> _Stored records_

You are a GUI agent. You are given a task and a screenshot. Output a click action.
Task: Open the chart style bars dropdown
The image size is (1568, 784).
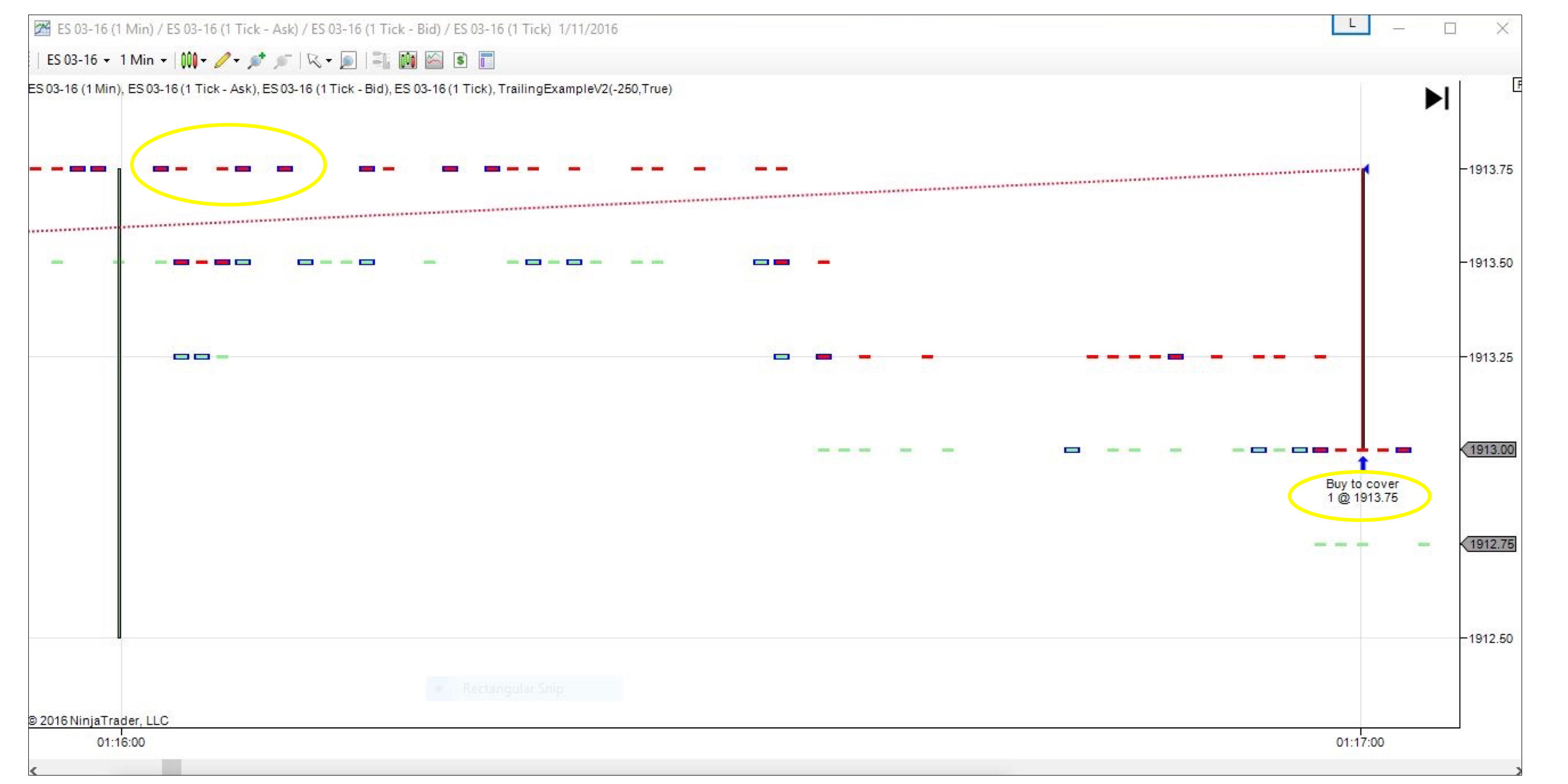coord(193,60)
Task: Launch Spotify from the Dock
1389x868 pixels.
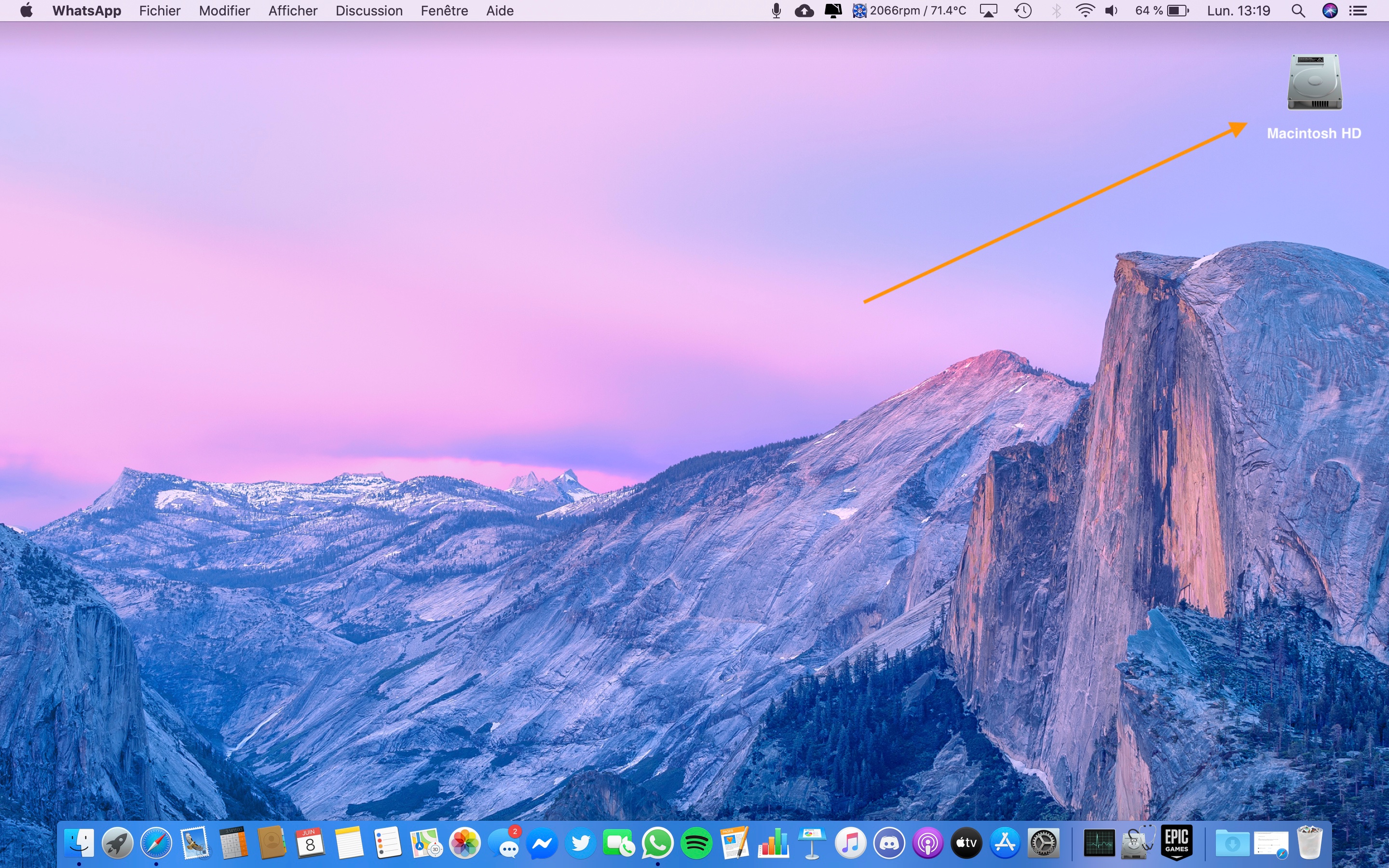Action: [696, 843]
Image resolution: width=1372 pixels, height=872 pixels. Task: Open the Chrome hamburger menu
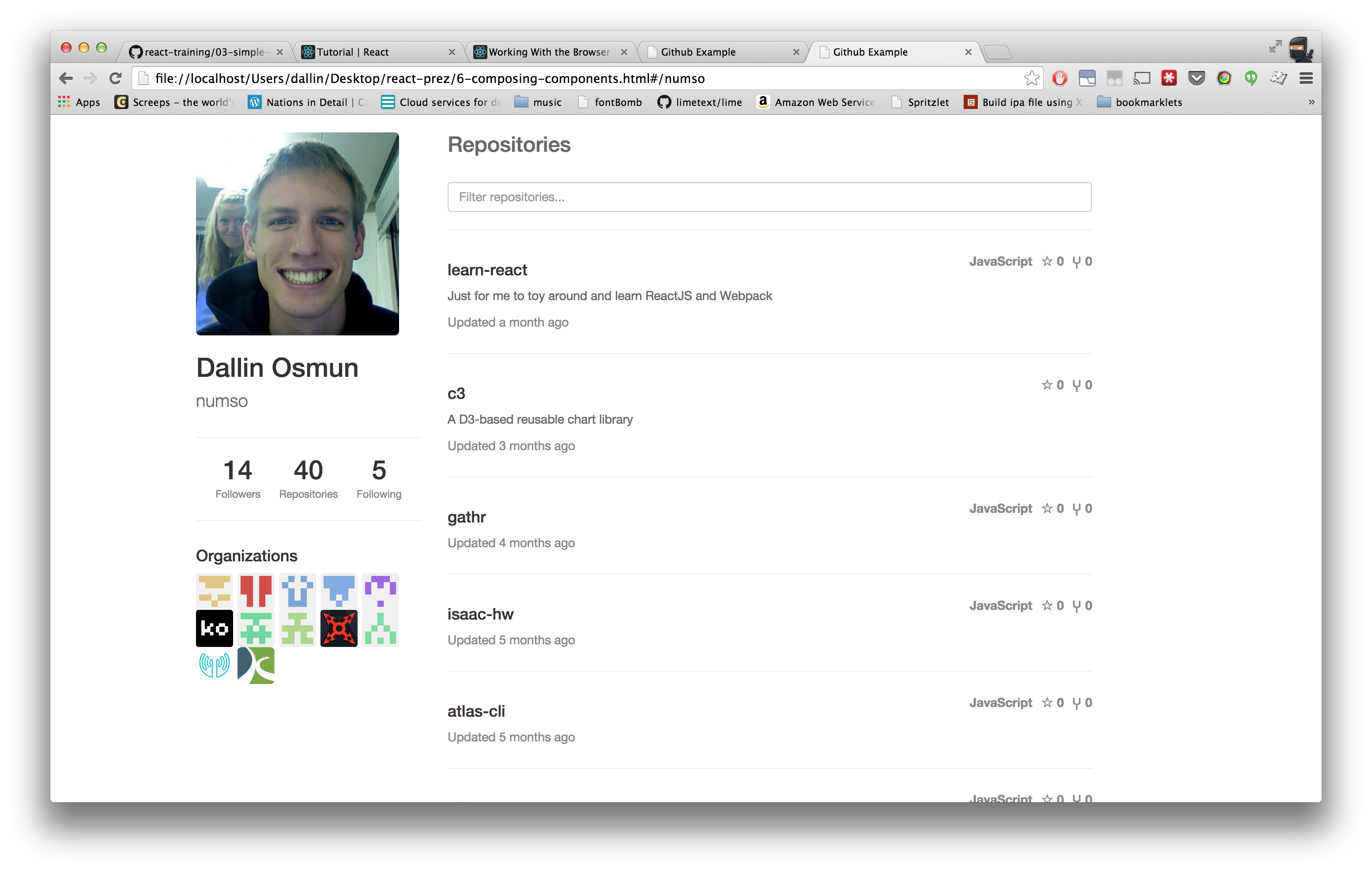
* * *
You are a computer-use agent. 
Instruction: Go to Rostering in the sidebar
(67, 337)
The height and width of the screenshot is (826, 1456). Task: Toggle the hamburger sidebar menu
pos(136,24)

> _REQUIREMENT_
What's needed is an exact copy of the lines above from the one with "You are a GUI" through the one with "Image resolution: width=1372", both included; the pictures stay out.

> _RESULT BELOW_
You are a GUI agent. You are given a task and a screenshot. Output a click action.
Task: Open the chart style bars dropdown
The image size is (1568, 784).
coord(193,60)
Task: Launch Spotify from the Dock
1389x868 pixels.
Action: [696, 843]
Image resolution: width=1372 pixels, height=872 pixels. Task: Open the Chrome hamburger menu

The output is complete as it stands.